Stage 2: Penis Pokey (1-3 weeks – hopefully no longer than this)
The first few times can be a bit hit and miss. How many holes do they think are actually down there?
Stage 3: Backwards Cow Girl (1-2 months)
BCG is one of those fancy ones you do early on when every sexual encounter is like a saucy acrobatics show, a sexy cirque du soleil, just don’t for God’s sake lean forward as they could sustain an injury and may never trust you again.
Stage 4: Girl on Top (3 months)
You’re still in the matching underwear stage of the relationship and pretending that you don’t fall asleep eating garlic cheese chips in bed after a night out. Cling to this phase for as long as possible.
Stage 5: Surprise Anal (4 months)
Okay, we can never quite tell if they’re just chancing their arm or whether it was a genuine mistake (see Penis Pokey). Either way STOP NOW.
Stage 6: Doggy Style (5 months)
Your enthusiasm for doing stuff is waning somewhat.
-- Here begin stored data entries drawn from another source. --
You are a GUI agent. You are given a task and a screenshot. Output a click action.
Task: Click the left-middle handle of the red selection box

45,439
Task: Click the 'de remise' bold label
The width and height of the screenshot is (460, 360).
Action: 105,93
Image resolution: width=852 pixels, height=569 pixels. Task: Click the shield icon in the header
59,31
DS still gives the impression that you’re into it but requires less acting on your part (unless there’s a mirror in the vicinity).
Stage 7: Phoning It In (6-9 months)
This is the stage when every couple hits a sexual plateau. You may find yourselves vetoing sex if something good is coming on TV or else scheduling sex around events like book club, dinner dates with other couples and trips to Ikea. Do NOT give in (see stage 8).
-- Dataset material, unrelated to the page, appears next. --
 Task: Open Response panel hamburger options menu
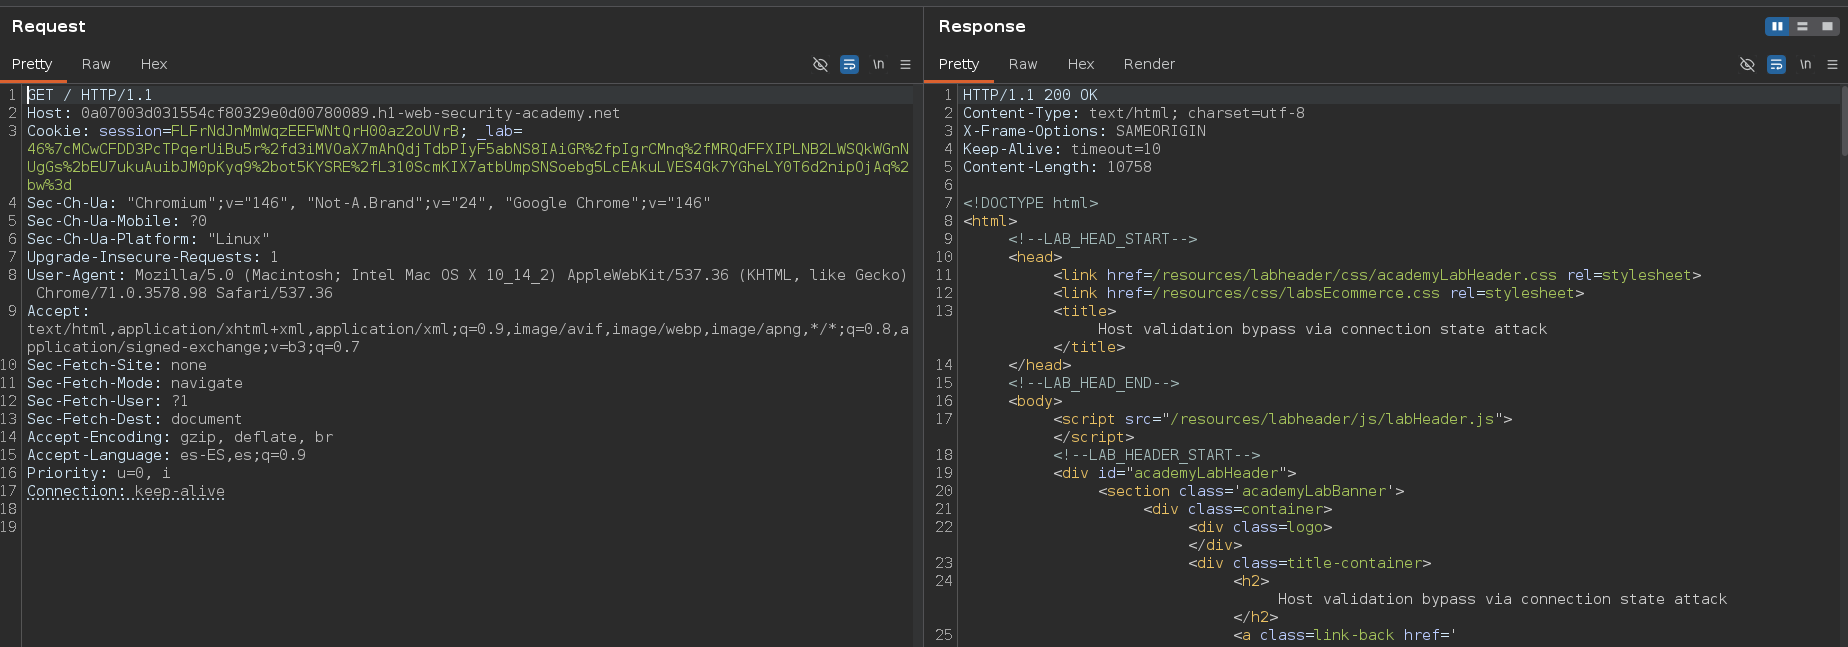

Stage 8: Spicing Things Up (10 months)
Everyone gets a notion now and again that they need to inject a bit more life into the sexcapades. For us, it’s usually buying some elaborate and hard to operate underwear. For them, unfortunately, it’s usually a ‘sexy’ dance that we will never be able to unsee.
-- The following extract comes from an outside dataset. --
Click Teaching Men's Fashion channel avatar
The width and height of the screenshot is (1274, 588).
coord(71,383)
Stage 9: Missionary Position (1 year)
Missionary is the quintessential ‘boring couple’ position but the main thing is you’re still at it (see stage 10).
Stage 9a: Side Missionary Position
This one’s the same as missionary position only everyone gets to lie down. Not lie down in a saucy way but more in a ‘given up the will to try any more’ kinda way. Basically, you’re just thrashing around like a couple of eels scissoring. It’s not great, but at least no one’s getting knee chaff.
Stage 10: Spooning (fully clothed)
If you are spooning fully clothed then the likelihood is that you are married by now and may even have produced a child thus making the chances of ever having sex again seem pretty slim.
BUT…. The good news is when you ever do get around to it, it’s like Stage 1 all over again…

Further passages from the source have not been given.